Problems with marketing analytics
Some other concerns related to the assessment of social media strategies voiced by executives in a recent study were:
- ROI – while 80% of respondents agreed this assessment was important, only 31% can measure it effectively.
- Social media conversion – only 25% feel they can effectively assess online conversion
- Mobile media – Few respondents are currently using mobile marketing and, of those using mobile strategies, only about 30% of these can be measured if the consumer is using a mobile app
- Social video – less than half of respondents are using video to support their marketing strategy. Assessing these efforts, especially in terms of converting viewers, is considered important, but most (70%) felt they didn’t have adequate assessment tools.
- A large number of fake and duplicate accounts on every social platform
- The veracity of the data
- Relevance of the data to decision-making. Most social platforms offer data on a limited number of dimensions unless you use advertising. Some of this is fixed by using Google Analytics, especially with multi-channel attribution modeling but, since Google doesn’t own any of the popular social platforms, with the exception of YouTube, their data access is limited.
Because the measurement tools necessary to guide the development and maintenance of a social media strategy are elusive, many firms use assessment tools that may provide inadequate guidance; maybe even leading firms to make decisions that fail to support their overall marketing strategy.
Some assessment tools that may NOT adequately guide marketing strategy. We call these vanity metrics because their relationship with outcomes that matter for businesses is tenuous. For instance, the number of followers you have is only very loosely related to performance metrics like revenue.
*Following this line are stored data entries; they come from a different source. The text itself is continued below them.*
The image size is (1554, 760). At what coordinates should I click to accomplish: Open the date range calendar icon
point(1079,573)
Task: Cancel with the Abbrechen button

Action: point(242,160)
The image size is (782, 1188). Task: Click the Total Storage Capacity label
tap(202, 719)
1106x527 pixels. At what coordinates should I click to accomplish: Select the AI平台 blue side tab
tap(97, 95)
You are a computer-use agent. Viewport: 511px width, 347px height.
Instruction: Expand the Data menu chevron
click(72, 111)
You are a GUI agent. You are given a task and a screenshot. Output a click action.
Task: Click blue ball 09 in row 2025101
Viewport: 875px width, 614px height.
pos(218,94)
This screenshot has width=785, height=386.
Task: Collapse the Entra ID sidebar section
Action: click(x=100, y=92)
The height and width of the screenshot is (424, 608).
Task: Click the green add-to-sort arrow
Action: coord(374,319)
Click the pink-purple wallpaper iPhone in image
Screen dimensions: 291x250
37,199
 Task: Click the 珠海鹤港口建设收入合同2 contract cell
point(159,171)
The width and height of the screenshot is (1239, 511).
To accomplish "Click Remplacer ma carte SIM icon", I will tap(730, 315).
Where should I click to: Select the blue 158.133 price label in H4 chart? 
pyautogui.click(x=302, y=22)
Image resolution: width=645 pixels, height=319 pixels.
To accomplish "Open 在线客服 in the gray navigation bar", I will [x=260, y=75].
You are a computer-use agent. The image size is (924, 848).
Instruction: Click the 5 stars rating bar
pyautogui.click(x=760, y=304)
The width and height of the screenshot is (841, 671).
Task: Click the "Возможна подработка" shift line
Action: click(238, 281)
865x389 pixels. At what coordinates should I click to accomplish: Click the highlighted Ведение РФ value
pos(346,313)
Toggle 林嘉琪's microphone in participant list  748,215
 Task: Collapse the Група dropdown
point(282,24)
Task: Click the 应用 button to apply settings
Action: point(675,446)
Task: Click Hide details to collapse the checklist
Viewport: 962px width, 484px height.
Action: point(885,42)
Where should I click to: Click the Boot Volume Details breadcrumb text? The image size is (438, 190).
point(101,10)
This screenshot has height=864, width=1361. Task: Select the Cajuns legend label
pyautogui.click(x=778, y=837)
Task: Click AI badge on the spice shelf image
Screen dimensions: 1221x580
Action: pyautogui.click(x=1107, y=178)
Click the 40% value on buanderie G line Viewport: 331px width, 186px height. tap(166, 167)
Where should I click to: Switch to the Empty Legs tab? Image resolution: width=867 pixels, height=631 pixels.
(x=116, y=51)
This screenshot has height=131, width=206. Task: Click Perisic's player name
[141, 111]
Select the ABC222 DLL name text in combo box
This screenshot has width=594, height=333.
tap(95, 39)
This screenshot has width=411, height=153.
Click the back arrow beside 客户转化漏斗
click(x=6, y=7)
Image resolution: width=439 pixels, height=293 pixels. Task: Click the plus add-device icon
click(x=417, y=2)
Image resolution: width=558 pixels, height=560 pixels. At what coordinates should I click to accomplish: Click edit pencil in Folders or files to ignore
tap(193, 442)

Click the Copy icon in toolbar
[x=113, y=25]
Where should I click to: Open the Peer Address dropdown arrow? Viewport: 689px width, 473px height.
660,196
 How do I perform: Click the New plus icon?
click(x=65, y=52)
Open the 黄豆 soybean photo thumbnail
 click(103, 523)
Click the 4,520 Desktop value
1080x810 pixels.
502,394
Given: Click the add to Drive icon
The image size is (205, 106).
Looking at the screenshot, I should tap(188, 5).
Certainly, other metrics are commonly used, but MAY not be particularly valuable in guiding marketing strategy. Instead, companies must employ metrics representing KPIs (key performance indicators) that impact meaningful results. Below, you can see a list cultivated on List.ly by experts. Feel free to add your favorite KPIs to the list.
KPIs for social media
In addition to these easily measured KPIs, what kinds of metrics MIGHT translate into guidance for your marketing strategy. BTW, not all of these come from your social media platform but require using Tag Management, creating tracking codes, and/or using other platforms, like Google Analytics.
Interaction – assessing metrics like comments to your blog, retweets, comments on your Facebook wall (together, we call this social media engagement), sign-up for your RSS feed or newsletter, etc. Also, look at the number of people who are engaging with your across multiple social media – do they follow you on Twitter and fan you on Facebook, in addition to visiting your blog. These are much better assessments because they indicate involvement with your product or brand. For some of these metrics, you need to set up tracking codes, as explained below.
Brand metrics – having a good listening program is critical for the success of your social media strategy for several reasons. From an assessment standpoint, a critical element of listening is to see what conversations are going on across the internet and how these conversations affect perceptions of your brand. You should also investigate the spread of your message through social networks to track the success of vehicles used to stimulate these conversations. Among the tools you can use for these insights are Sprout Social, Hootsuite, and Buffer.
Social engagement – This assessment looks at your blog to see how visitors interact with it.
- Unique visitors suggest your success in attracting new visitors to the site versus encouraging new visitors to your site. In some cases, you want lots of visitors, but if it takes more than 1 visit to convince visitors to buy your product (such as in B2B contexts) then you should be looking for return visitors.
- Time on site
- Number of pages/ visit
- Frequency of visit
- Creating links to your content
- Bounce rate (which measures the visits that leave after viewing a single page)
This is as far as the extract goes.